When operators use your product and document the gap it solves, they are feeding the annual cycle that determines what gets funded. When that happens across multiple units independently, the signal becomes very hard for requirements offices and senior leaders to ignore. A capability gap with multiple end users writing it up, commanders referencing it, and requirements officers pushing it up the chain has a real chance of landing where budget decisions get made.


Top Down: Lobbying, Line Items, and Getting Into the Budget

The top-down path runs through Congress and the senior policy layer of the department. It is highly relationship dependent, and having a fractional office or a decent physical presence in DC is worth the investment. A congressional line item is arguably the most defensible position in the defense market. Once your capability has its own budget line in the FYDP, you have mandated recurring revenue basically written for you.
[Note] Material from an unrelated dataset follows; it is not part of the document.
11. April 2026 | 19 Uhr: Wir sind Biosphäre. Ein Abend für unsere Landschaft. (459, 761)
Getting there requires understanding how requirements and budget lines actually get created.

The formal requirements process that existed for decades, JCIDS, was disestablished in 2025. The replacement is faster: the Pentagon now runs an annual cycle where the Joint Staff ranks the joint force's most critical operational problems, and a senior board co-chaired by the Deputy Secretary of Defense connects those problems directly to the budget. The problems that land at the top of that annual list are the ones that get allocated dedicated funding. A capability tied to a named, ranked operational problem is in a much stronger position than one floating weakly at the bottom of the list. The people you are trying to influence, program offices, service budget shops, and joint staff officers, are all operating inside this cycle.

The practical near-term target is the FYDP cycle. The Future Years Defense Program is built on a two-year planning horizon and the window to influence what goes into it is narrow. Budget requests are assembled roughly eighteen months before they are submitted to Congress. If you want a line item in FY2029, the conversations with program offices and service budget shops need to be happening now. The way you influence those conversations is by having end user champions submitting capability gap documents, senior advisors with relationships inside the building, and a presence in the policy discussions happening at the OSD and service secretariat level.

Lobbying in the defense context is less about paying a firm to walk the halls of Congress and more about sustained relationship-building with the staffers, program executives, and political appointees who shape budget decisions. Former senior officials, retired flag officers, and people who have moved between industry and government are the connective tissue here. If you do not have advisors who have sat inside the building and understand how budget decisions actually get made, recruiting them should be a high priority.

The congressional path runs parallel to the executive branch path. Staffers on the Armed Services Committees and Defense Appropriations Subcommittees are the people who can insert program earmarks, add language to authorization bills that creates a requirement for a specific capability, or request program evaluations that put your technology in front of decision-makers. Getting to these staffers requires either a direct relationship or someone who has one.

Epirus is a great case study here. Founded in 2018 and having raised over $600 million, the company builds high-powered microwave systems for counter-drone solutions. By FY2025 they had a dedicated $14.4 million line item written into the NDAA specifically for counter-UAS high-powered microwave acceleration. By the FY2026 NDAA, high-powered microwave was named explicitly in the statutory language as a covered counter-UAS technology class. Pretty much no other counter UAS technology company uses that language thereby giving them a direct shot and requirement from the top down.

In order to succeed at scale at creating a demand signal from scratch you have to run both of these processes simultaneously. It’s difficult but when done successfully the sky is the limit.


Be ethical, be secure and solve real problems. There will be lives on the line.